We can also compare the participants to the general population of researchers at Harvard Medical School. Appendix Table A1 provides summary statistics on participants and non-participants based on information in the Harvard Catalyst Profiles database. In terms of degree types, there was no significant difference in the share of MDs among attendees and the overall HMS population, but there was a larger share of PhDs among attendees (49 percent PhDs among attendees vs. 38 percent at HMS). We would expect a greater representation of PhDs at the event since it was part of a research grant opportunity, and academic PhDs are very often focused on research while academic MDs have a larger array of potential roles. Attendees also had more prior publications on average (approximately 4 publications more than the typical HMS researcher). We also see some significant differences in the distribution across ranks, with attendees more likely to be instructors and assistant or associate professors relative to the overall distribution at HMS, and less likely to be full professors and postdocs. Attendees were also more likely to come from MGH. One reason for this is that MGH houses a large advanced-imaging center, the Martinos Centre for Biomedical Imaging, and the focus of the grant opportunity was advanced imaging. For the same reason, individuals from radiology departments were overrepresented among attendees.

To verify that the randomization generated balance across covariates, we present summary statistics in Table 2 for the pairs in our sample assigned to the same break-out room and those assigned to different break-out rooms. The unit of observation here is a dyad of researchers and the sample is every possible pairwise combination of researchers attending on the same night (26,604 dyads). Treated pairs and control pairs look very similar, with the exception of pairs of previous coauthors, pairs with both members from the same hospital, and pairs including one female, which are statistically different across treated and control pairs.¹¹ In our regression analysis, we will control for these covariates.

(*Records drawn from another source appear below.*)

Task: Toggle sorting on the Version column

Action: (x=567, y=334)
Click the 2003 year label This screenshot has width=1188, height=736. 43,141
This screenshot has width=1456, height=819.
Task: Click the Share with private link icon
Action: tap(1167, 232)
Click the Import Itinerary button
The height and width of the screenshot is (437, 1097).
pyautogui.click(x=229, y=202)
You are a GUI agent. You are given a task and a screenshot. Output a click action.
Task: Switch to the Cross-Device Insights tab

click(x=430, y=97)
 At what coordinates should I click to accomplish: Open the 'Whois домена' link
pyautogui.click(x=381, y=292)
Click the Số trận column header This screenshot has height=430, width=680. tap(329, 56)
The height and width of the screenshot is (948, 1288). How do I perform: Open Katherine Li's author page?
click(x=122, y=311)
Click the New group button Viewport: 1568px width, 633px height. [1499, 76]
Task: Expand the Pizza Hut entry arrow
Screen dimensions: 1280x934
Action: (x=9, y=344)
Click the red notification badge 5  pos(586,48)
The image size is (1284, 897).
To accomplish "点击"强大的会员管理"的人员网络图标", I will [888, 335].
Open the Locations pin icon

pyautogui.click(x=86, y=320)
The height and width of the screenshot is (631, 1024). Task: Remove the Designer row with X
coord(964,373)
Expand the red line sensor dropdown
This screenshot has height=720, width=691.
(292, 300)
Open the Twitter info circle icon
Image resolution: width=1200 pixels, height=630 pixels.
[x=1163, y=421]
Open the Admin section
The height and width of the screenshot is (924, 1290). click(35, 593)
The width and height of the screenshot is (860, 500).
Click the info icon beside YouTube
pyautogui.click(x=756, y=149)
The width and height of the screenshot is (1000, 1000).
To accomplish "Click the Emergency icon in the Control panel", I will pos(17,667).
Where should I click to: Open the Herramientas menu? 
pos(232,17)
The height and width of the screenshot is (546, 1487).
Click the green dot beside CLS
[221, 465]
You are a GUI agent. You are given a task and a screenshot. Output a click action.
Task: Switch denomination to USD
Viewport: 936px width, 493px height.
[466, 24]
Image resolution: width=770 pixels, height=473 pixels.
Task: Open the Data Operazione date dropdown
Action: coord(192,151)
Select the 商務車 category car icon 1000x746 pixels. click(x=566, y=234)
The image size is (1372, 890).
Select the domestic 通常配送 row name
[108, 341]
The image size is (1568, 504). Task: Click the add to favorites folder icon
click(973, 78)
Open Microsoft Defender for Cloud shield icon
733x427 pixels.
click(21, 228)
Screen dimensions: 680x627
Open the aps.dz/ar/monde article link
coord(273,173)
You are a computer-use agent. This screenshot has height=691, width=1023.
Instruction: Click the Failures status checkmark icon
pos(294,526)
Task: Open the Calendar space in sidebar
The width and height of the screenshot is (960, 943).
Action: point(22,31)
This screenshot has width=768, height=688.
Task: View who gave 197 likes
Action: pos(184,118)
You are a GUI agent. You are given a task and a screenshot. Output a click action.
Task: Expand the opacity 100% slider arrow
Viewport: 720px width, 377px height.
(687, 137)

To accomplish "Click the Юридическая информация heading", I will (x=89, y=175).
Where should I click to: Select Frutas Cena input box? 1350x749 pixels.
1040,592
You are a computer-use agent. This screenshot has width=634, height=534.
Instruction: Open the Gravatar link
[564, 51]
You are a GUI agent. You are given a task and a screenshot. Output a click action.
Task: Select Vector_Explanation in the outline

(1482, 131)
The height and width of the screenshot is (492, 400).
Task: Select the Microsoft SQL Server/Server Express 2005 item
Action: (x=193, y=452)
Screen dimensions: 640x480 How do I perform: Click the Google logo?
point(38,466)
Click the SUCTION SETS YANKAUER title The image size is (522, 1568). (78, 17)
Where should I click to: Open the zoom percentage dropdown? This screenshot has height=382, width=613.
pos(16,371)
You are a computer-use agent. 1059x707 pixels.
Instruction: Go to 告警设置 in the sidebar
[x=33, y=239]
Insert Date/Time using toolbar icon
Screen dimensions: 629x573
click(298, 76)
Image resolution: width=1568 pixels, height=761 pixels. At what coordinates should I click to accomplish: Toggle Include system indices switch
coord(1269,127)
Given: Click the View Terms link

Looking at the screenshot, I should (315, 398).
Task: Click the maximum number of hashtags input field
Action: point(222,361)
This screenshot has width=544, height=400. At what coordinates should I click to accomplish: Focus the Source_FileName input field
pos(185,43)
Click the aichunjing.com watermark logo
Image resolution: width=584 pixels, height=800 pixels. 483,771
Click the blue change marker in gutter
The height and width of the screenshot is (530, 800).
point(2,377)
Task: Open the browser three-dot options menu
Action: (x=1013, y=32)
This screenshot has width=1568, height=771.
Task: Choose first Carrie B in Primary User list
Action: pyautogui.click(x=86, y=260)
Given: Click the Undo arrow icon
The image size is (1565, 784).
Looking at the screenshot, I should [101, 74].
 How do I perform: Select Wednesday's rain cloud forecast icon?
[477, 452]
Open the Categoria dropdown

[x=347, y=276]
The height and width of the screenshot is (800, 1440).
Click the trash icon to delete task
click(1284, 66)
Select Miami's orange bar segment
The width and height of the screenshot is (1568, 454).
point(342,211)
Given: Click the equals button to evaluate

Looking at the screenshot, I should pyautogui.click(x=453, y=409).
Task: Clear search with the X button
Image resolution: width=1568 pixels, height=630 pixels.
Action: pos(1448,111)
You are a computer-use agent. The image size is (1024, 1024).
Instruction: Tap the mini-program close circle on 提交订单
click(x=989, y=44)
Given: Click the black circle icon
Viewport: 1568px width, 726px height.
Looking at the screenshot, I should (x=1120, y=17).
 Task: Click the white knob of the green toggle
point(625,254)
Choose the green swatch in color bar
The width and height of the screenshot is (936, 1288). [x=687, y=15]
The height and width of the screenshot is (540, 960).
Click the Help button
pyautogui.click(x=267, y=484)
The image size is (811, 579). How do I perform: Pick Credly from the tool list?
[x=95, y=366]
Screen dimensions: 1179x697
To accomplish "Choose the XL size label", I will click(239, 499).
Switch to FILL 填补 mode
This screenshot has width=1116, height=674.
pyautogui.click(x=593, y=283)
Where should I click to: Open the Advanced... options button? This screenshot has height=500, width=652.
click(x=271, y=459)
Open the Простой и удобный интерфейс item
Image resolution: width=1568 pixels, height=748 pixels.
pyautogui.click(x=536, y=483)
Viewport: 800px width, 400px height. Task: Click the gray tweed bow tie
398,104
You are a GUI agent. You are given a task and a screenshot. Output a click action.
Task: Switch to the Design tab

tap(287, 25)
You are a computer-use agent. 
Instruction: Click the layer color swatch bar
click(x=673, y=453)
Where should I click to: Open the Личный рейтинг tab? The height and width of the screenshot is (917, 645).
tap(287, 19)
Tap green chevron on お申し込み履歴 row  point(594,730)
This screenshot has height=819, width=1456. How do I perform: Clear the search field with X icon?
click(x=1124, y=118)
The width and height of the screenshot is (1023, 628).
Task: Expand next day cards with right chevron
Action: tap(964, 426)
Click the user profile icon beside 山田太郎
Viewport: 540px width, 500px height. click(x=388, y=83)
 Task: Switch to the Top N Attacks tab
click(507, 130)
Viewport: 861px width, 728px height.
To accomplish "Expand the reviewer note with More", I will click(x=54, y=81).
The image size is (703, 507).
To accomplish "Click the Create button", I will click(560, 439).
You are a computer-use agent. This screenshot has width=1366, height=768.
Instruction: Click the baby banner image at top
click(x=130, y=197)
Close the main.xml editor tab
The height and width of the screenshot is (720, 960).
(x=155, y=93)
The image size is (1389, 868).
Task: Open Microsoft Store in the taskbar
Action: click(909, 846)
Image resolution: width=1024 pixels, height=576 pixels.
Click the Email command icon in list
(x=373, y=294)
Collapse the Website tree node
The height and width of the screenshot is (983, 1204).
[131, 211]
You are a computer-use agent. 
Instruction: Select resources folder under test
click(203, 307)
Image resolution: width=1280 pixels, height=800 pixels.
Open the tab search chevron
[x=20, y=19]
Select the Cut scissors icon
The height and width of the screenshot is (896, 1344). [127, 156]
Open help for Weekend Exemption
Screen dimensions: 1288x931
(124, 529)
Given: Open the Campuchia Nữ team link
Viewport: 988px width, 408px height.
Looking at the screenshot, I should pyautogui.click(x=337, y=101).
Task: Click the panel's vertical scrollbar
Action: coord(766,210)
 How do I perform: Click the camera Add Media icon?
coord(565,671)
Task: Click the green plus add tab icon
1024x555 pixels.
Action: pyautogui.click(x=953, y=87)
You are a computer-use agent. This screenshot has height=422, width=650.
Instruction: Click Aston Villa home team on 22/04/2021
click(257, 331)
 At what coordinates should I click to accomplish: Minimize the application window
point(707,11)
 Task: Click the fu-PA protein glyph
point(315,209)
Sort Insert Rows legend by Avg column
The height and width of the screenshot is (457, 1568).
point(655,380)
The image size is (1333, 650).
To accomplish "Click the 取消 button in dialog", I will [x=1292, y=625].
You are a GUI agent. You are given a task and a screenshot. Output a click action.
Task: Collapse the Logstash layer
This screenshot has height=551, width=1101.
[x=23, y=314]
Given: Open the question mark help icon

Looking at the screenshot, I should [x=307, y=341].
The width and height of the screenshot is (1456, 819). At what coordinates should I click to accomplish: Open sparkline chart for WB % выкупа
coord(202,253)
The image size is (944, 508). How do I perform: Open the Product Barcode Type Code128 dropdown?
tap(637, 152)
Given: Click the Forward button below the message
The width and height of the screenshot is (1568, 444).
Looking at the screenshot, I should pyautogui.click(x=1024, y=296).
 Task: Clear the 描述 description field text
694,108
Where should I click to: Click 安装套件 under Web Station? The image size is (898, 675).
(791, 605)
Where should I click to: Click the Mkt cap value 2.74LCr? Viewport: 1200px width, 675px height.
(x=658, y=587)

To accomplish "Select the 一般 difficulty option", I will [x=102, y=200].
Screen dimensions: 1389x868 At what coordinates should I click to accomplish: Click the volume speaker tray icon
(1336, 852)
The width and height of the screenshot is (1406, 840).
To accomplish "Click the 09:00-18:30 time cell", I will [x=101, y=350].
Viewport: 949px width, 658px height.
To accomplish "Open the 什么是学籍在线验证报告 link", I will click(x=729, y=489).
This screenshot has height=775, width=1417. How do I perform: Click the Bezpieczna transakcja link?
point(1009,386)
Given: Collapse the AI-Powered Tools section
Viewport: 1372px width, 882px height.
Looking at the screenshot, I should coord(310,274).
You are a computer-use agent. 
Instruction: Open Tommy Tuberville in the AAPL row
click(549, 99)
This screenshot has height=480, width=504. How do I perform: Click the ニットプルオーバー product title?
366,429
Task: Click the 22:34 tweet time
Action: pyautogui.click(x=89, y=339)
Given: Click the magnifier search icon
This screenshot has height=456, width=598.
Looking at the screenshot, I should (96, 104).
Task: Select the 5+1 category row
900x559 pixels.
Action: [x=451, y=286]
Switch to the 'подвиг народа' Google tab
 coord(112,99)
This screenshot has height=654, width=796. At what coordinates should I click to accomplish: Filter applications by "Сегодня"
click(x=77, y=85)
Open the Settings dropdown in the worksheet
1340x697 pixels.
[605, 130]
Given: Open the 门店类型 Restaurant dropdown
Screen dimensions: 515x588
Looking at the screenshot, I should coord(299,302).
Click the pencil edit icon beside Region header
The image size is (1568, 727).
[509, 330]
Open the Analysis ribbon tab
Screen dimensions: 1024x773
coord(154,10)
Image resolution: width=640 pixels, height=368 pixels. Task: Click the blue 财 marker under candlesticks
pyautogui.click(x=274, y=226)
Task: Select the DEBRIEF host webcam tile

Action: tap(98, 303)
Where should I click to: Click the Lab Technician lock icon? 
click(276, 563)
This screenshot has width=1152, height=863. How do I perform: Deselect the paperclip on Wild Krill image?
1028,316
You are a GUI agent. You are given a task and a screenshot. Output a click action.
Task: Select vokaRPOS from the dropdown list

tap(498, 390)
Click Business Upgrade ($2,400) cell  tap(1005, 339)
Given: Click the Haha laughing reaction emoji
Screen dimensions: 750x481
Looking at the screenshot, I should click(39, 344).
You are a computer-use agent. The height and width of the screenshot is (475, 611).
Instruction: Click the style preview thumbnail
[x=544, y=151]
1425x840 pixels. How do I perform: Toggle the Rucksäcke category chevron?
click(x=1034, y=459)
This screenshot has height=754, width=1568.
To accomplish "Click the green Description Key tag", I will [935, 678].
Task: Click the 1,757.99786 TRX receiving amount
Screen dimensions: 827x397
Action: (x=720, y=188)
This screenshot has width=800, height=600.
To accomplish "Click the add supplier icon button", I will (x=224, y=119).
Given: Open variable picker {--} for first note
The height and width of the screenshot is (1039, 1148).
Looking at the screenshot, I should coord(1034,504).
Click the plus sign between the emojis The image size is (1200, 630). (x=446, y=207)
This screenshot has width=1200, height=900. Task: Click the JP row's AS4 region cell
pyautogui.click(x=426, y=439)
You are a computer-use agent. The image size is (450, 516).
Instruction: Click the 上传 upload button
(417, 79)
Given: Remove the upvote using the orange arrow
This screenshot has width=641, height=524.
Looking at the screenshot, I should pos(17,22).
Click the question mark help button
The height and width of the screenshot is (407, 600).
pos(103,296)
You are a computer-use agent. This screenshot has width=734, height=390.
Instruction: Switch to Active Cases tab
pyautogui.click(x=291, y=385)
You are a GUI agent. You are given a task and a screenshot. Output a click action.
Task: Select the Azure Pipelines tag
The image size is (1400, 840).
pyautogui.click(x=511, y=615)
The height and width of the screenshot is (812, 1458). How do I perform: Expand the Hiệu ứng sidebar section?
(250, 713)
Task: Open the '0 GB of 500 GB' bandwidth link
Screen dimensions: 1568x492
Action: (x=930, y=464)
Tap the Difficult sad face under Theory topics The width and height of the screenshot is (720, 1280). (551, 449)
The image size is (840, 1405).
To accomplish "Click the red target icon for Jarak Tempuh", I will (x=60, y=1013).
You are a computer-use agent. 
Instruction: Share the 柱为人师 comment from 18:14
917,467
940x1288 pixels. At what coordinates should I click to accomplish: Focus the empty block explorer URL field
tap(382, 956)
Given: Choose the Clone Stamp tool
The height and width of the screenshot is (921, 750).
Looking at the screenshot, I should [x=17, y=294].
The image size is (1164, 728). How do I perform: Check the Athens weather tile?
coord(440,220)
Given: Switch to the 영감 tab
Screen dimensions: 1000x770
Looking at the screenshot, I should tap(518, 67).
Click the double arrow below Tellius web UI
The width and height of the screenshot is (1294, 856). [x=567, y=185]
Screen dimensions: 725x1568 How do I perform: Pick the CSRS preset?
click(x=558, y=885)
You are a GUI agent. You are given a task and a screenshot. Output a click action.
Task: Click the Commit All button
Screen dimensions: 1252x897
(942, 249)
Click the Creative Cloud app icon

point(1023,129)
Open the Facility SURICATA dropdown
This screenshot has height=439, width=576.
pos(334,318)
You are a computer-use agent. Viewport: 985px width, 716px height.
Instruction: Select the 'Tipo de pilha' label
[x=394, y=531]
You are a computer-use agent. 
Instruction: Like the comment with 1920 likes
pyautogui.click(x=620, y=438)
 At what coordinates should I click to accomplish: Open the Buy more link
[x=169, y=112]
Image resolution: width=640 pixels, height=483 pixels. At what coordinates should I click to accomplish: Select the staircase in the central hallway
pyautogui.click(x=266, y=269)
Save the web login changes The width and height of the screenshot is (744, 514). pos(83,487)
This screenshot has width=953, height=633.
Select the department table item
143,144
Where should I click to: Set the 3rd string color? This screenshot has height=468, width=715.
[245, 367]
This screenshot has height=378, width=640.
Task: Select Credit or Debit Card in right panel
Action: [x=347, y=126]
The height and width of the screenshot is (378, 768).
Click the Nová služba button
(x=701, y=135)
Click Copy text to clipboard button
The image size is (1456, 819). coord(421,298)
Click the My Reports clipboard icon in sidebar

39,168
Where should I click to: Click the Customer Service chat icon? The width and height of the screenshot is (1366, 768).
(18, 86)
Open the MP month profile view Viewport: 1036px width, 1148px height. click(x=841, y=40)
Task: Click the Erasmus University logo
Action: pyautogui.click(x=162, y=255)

Table 2. Dyads by Treatment Status.

Sample Means	Treatment: Same Room	Control: Different Room	Difference
One postdoc	0.404	0.396	-0.007
Both postdocs	0.072	0.075	0.003
One female	0.403	0.418	0.015*
Both female	0.085	0.082	-0.004
Same hospital	0.198	0.208	0.010+
Both Longwood	0.266	0.258	-0.010+
One imager + one clinician	0.492	0.489	-0.003
Both imagers	0.175	0.176	0.001
Same clinical area (SOI)	0.123	0.119	-0.004
Previous coauthor	0.001	0.002	0.001*
Observations	6,702	19,962

Notes: The unit of observation is a dyad of researchers. We construct dyads by creating every possible pairwise combination of researchers attending on the same night (26,604 dyads).The category Treatment: Same Room refers to participants in the same room at the event; it was randomized across pairs of participants attending on the same night. Collaboration indicates whether the pair appeared on any common pilot grant or concept award applications. See Section III in the text for a detailed description of the variables. Stars indicate the results of -tests for equality of means.

⁺p < 0.10,

^*p < 0.05,

^**p < 0.01.

The last row of Table 2 includes our outcome variable, collaboration. The incidence of collaboration is significantly larger in the treated group, which we investigate in a regression framework in the next section. It is notable that the incidence of collaboration is less than 0.2 percent in our sample. While this may seem low, the likelihood that any two HMS faculty members will co-publish in a given year is 0.06 percent and, thus, of the same order of magnitude.¹² Viewed through the lens of all pair-wise combinations of scientists who could collaborate, collaboration is indeed a relatively rare event.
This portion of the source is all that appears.